Arithmetic-Based Pretraining -- Improving Numeracy of Pretrained Language Models
This addresses the numeracy gap in language models for applications requiring numerical understanding, but it is incremental as it builds on existing pretraining methods.
The paper tackles the problem of pretrained language models performing poorly on numeracy tasks by proposing Arithmetic-Based Pretraining, which improves number representation and numeracy without architectural changes, achieving better results on datasets like DROP, InfoTabs, WikiBio, and SciGen.

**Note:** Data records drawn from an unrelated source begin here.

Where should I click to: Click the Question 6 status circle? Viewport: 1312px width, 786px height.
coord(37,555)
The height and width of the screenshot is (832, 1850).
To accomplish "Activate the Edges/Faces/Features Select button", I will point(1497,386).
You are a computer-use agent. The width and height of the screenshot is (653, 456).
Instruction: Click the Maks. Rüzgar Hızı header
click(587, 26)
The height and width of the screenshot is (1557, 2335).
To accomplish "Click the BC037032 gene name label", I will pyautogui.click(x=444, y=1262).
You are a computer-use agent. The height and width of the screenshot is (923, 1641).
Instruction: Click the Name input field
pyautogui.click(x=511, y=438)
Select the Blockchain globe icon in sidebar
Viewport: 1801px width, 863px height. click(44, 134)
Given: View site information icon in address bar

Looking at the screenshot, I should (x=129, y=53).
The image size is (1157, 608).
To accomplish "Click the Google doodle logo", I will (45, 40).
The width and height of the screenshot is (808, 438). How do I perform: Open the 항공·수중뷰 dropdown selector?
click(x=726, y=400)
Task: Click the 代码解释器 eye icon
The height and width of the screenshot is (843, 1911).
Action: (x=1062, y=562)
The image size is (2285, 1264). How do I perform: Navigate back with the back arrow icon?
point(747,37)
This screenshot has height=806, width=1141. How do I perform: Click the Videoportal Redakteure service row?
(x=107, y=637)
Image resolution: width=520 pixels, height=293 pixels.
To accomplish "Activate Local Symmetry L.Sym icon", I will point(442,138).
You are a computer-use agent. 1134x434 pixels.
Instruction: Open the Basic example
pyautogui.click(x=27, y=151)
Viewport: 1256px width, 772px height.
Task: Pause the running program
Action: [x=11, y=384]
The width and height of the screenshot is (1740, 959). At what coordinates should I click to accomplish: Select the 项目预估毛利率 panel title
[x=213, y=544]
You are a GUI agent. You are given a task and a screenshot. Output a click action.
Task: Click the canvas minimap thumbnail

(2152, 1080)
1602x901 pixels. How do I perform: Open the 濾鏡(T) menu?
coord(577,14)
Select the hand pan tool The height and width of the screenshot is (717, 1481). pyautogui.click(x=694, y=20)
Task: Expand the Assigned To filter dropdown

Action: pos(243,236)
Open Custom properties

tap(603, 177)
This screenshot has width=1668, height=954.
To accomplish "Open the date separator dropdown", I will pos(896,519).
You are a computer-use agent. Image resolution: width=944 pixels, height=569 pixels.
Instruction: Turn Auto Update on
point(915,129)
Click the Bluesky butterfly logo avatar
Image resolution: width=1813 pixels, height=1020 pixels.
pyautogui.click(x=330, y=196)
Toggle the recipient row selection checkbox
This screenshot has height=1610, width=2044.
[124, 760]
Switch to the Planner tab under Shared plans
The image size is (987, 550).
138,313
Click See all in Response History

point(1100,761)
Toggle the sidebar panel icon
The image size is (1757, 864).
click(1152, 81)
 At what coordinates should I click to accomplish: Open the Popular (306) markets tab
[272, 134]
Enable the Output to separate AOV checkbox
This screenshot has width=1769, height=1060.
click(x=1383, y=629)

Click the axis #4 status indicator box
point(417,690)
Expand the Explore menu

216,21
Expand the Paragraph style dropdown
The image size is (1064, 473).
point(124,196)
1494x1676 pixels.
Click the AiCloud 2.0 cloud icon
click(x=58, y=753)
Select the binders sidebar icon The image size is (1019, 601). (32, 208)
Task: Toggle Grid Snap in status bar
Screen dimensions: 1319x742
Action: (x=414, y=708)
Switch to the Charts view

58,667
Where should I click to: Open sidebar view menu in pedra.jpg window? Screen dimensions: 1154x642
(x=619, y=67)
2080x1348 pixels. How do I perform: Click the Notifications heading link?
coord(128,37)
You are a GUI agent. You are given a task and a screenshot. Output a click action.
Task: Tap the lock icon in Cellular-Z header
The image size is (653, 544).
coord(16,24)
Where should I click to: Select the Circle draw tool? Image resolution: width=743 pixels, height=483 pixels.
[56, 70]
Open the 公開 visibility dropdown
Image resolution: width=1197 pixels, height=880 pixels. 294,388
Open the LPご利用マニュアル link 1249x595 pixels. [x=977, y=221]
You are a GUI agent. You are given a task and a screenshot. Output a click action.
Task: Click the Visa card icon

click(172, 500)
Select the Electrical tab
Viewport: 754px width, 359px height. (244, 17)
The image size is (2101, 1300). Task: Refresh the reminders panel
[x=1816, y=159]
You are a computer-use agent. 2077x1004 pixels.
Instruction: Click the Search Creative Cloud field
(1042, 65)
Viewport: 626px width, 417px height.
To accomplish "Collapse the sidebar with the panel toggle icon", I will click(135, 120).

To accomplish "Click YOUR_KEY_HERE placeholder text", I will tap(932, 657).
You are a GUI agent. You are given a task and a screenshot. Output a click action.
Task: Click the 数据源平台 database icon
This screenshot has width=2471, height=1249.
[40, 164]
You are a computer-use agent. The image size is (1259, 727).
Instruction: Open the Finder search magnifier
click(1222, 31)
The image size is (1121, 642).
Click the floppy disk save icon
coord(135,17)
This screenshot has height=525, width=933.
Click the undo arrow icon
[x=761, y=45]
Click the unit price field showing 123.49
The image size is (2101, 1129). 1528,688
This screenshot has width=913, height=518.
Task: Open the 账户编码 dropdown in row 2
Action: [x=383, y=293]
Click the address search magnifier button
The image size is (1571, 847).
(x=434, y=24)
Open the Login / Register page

State-of-the-art pretrained language models tend to perform below their capabilities when applied out-of-the-box on tasks that require understanding and working with numbers. Recent work suggests two main reasons for this: (1) popular tokenisation algorithms have limited expressiveness for numbers, and (2) common pretraining objectives do not target numeracy. Approaches that address these shortcomings usually require architectural changes or pretraining from scratch. In this paper, we propose a new extended pretraining approach called Arithmetic-Based Pretraining that jointly addresses both in one extended pretraining step without requiring architectural changes or pretraining from scratch. Arithmetic-Based Pretraining combines contrastive learning to improve the number representation, and a novel extended pretraining objective called Inferable Number Prediction Task to improve numeracy. Our experiments show the effectiveness of Arithmetic-Based Pretraining in three different tasks that require improved numeracy, i.e., reading comprehension in the DROP dataset, inference-on-tables in the InfoTabs dataset, and table-to-text generation in the WikiBio and SciGen datasets.